"La solution ne serait-elle pas finalement d'autoriser la GPA tout en l'encadrant juridiquement ?"
Petit à petit, la légalisation de la location d'utérus avance. Le Point.fr a interrogé Roseline Letteron, professeur de droit public à l'université de Paris-Sorbonne, qui estime que face à l'illégalité, on ne peut pas laisser les pauvres enfants conçus ainsi sans identité nationale :
"On pourrait admettre des conventions de mères porteuses dont le contenu et les modalités seraient définis voire contrôlés par l'État, pour s'assurer que ces pratiques ne reviennent pas à exploiter la misère des femmes ou à encourager l'exploitation financière du corps humain. Le droit ne peut demeurer "la tête dans le sable". Des milliers [sic] d'enfants naissent de GPA à l'étranger et le droit ne pourra résister longtemps à cet état de fait.

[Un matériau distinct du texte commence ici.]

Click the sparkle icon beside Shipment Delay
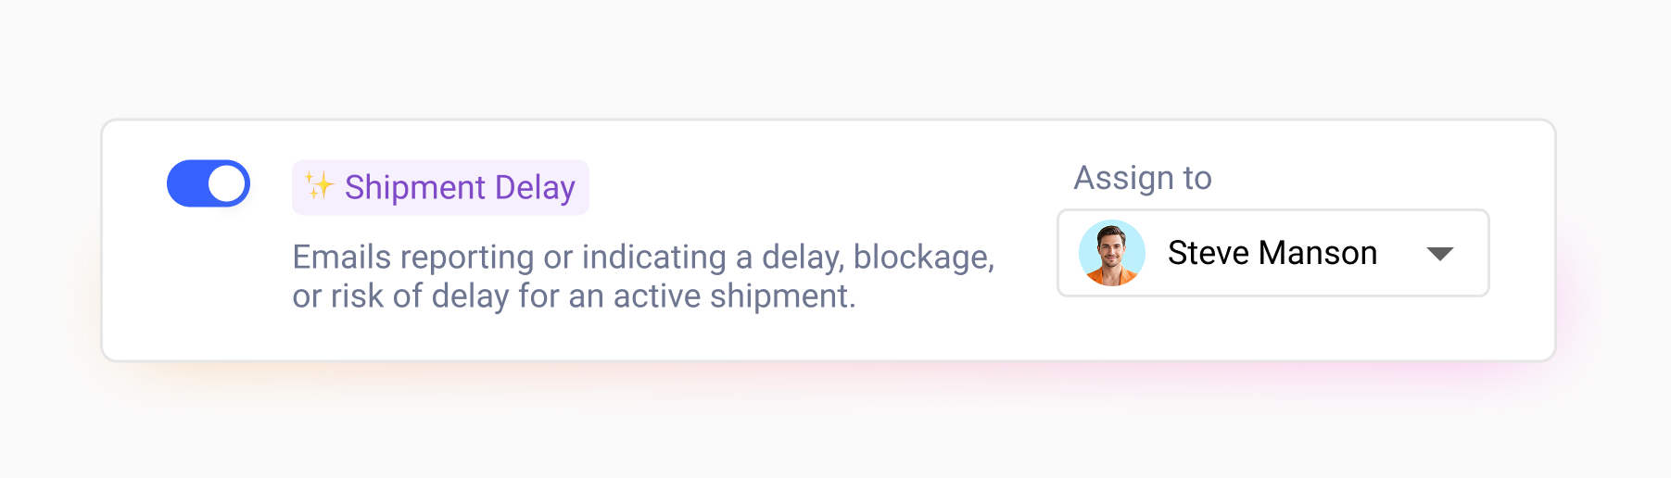Viewport: 1671px width, 478px height. 319,186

Avant la loi Neuwirth de 1967, de nombreuses femmes achetaient la pilule contraceptive à l'étranger. Avant la loi Weil [sic] de 1974, les femmes allaient subir des IVG en Suisse ou au Royaume-Uni. Le droit a donc fini par évoluer et à s'adapter à ces revendications nouvelles. Ces différentes situations montrent bien qu'il faut accorder au droit une place plus modeste qu'il n'y paraît. Quoi qu'on en dise, il ne crée pas les règles sociétales, mais il en est le produit. Les enfants nés par GPA à l'étranger sont bel et bien présents et appartiennent à la collectivité nationale. Le droit devra en tenir compte, tôt ou tard."